A dairy farm is a complex system, and comprehensive whole-farm simulations are required to describe the internal cycling of nutrients on the farm and the nutrient exchange that occurs between the farm and its environment (Schils et al., 2007). Several farm-scale models have been developed in recent years, such as DairyWise in the Netherlands (Schils et al., 2007), WFM (Whole-Farm Model) in New Zealand (Beukes et al., 2008, Wastney et al., 2002), GAMEDE (Global Activity Model for Evaluating the sustainability of Dairy Enterprises) in France (Vayssières et al., 2009a, Vayssières et al., 2009b), and the Integrated Farm System Model (IFSM) in the United States (Rotz et al., 2015). The IFSM is the only process-based farm-scale model that has been developed to represent dairy, beef, and cash-crop farms in the temperate regions of the northern United States and southern Canada. The model provides an assessment of the economic and environmental sustainability of dairy farms (Rotz et al., 2014). The model's components include crops and soils, harvest and storage, animal feeding, manure storage and handling, and economic analysis (Rotz et al., 2015). Jégo et al. (2015) previously showed that IFSM can be used to simulate the current yield and nutritive value of perennial forage crops and annual crops in eastern Canada. Thivierge et al. (2016) used IFSM to simulate the future yield and nutritive value of an alfalfa (Medicago sativa L.) and timothy (Phleum pratense L.) mixture in eastern Canada. Environmental losses simulated by IFSM (e.g. NH₃ and GHG emissions; N and P losses to water) have been compared with reports in the literature and with farm measurements and have been found to be in the realistic range (Chianese et al., 2009a, Chianese et al., 2009b, Chianese et al., 2008, Rotz et al., 2014, Rotz et al., 2011).

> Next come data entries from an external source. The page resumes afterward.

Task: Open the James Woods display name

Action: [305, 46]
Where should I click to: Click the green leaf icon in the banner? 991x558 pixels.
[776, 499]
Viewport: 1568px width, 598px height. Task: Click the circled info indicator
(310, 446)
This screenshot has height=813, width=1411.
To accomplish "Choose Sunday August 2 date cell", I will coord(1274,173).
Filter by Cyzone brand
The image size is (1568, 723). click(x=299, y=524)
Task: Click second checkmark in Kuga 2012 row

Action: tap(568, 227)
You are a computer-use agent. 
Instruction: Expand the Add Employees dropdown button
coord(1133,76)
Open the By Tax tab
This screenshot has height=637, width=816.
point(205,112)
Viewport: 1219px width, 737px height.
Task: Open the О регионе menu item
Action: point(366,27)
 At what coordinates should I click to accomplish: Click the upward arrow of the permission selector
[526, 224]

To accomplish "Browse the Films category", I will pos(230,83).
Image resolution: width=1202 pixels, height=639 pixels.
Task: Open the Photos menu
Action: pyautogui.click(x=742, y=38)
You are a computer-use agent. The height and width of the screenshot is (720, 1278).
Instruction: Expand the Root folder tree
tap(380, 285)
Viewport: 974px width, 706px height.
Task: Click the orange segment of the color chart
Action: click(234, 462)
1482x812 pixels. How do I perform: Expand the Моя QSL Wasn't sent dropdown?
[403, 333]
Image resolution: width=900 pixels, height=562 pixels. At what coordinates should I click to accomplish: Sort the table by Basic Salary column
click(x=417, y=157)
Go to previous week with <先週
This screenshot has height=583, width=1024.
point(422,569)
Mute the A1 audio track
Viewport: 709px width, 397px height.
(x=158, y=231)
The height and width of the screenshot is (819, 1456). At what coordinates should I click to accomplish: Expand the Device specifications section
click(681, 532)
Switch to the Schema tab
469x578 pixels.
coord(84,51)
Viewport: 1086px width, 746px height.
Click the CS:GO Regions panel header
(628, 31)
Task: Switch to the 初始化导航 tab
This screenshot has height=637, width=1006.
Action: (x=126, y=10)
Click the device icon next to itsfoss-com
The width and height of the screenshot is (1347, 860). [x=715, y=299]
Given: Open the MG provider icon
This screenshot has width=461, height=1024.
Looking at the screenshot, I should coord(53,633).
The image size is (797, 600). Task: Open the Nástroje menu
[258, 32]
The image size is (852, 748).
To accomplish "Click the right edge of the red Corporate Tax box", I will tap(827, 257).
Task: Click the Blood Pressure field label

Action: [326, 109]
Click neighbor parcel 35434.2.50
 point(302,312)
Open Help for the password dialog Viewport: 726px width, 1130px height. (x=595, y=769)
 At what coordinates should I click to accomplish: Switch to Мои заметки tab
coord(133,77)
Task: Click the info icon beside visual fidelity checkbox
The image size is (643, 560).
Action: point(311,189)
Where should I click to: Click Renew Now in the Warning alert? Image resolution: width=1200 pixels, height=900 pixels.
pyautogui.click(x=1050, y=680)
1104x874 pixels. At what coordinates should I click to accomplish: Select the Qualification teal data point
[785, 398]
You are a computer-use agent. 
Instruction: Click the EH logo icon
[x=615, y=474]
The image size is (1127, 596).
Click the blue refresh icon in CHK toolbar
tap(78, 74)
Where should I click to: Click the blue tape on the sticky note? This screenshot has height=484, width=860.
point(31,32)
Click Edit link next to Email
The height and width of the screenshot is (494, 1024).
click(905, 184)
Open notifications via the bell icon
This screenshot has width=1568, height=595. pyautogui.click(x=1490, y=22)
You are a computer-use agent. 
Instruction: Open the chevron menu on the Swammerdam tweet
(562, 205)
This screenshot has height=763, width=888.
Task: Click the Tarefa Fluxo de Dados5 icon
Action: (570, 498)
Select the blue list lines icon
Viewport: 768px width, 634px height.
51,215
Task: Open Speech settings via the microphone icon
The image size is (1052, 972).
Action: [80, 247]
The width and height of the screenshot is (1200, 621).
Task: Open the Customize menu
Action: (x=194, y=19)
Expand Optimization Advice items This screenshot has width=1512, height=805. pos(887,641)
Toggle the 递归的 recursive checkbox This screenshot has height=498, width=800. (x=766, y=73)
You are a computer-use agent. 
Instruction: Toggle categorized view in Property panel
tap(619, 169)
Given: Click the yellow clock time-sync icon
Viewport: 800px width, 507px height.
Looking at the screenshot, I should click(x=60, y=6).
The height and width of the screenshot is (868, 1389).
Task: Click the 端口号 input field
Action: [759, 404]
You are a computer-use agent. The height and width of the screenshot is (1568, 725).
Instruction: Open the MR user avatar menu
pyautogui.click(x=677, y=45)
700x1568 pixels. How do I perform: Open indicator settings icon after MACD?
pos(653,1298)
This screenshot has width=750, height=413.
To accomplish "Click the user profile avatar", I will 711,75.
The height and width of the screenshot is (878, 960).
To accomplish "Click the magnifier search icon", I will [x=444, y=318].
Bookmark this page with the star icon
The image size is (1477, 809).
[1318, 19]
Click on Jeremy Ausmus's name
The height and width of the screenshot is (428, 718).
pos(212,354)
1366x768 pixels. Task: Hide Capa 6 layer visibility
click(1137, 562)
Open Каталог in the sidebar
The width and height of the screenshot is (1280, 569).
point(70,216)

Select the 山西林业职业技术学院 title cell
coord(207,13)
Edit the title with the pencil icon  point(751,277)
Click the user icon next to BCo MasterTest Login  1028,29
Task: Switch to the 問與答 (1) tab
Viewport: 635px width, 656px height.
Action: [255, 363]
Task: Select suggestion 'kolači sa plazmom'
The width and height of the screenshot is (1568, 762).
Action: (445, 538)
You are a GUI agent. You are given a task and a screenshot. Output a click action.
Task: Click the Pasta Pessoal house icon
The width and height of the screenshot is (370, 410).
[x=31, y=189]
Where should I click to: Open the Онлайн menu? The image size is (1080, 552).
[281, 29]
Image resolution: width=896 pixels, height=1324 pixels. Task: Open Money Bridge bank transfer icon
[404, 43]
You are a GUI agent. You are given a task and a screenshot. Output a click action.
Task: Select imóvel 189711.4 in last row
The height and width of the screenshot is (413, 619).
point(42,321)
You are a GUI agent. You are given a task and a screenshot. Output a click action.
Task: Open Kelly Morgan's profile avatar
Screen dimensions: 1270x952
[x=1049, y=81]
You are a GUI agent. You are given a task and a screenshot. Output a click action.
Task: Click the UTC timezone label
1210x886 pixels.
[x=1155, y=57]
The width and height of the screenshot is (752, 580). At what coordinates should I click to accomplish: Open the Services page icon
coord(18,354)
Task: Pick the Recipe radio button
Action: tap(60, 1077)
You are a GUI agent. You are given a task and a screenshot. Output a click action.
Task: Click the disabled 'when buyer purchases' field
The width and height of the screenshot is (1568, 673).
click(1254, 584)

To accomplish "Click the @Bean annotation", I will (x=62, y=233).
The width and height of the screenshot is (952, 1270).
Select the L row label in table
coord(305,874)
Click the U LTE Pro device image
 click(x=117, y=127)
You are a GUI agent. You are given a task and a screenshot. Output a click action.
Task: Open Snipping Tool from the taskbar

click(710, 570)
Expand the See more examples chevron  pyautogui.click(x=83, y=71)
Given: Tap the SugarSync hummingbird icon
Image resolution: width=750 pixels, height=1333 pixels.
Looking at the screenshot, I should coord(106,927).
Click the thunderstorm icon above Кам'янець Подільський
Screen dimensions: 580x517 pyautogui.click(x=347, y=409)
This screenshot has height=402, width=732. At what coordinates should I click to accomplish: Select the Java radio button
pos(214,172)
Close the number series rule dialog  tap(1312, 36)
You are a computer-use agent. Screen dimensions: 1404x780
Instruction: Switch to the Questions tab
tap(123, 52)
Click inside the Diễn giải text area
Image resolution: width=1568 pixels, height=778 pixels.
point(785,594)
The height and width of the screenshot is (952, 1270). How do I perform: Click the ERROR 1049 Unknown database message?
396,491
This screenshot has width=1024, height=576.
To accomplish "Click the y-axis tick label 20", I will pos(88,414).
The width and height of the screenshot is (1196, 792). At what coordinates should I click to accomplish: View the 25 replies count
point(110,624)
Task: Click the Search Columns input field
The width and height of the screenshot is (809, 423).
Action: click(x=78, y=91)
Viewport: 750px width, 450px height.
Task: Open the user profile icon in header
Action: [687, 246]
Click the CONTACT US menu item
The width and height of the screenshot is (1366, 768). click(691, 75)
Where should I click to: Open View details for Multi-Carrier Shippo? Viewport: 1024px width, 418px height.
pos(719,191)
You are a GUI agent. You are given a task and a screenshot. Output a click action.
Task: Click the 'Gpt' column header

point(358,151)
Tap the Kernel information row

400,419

The objective of this study was to examine the projected impact of climate conditions in the near (2020–2049) and distant (2050–2079) future on the agronomic and environmental performance of one virtual dairy farm in each of three climatically contrasting areas of Canada, by using IFSM with three climate models and under two representative concentration pathways (RCP 4.5 and 8.5). The main hypotheses were that under future climate conditions, (1) yield would increase for most crops except for small-grain cereals, (2) emissions of N₂O, CH₄, and NH₃ in the atmosphere as well as losses of N and P in water through runoff and leaching would increase, and (3) N and C footprints would increase, particularly in the distant future.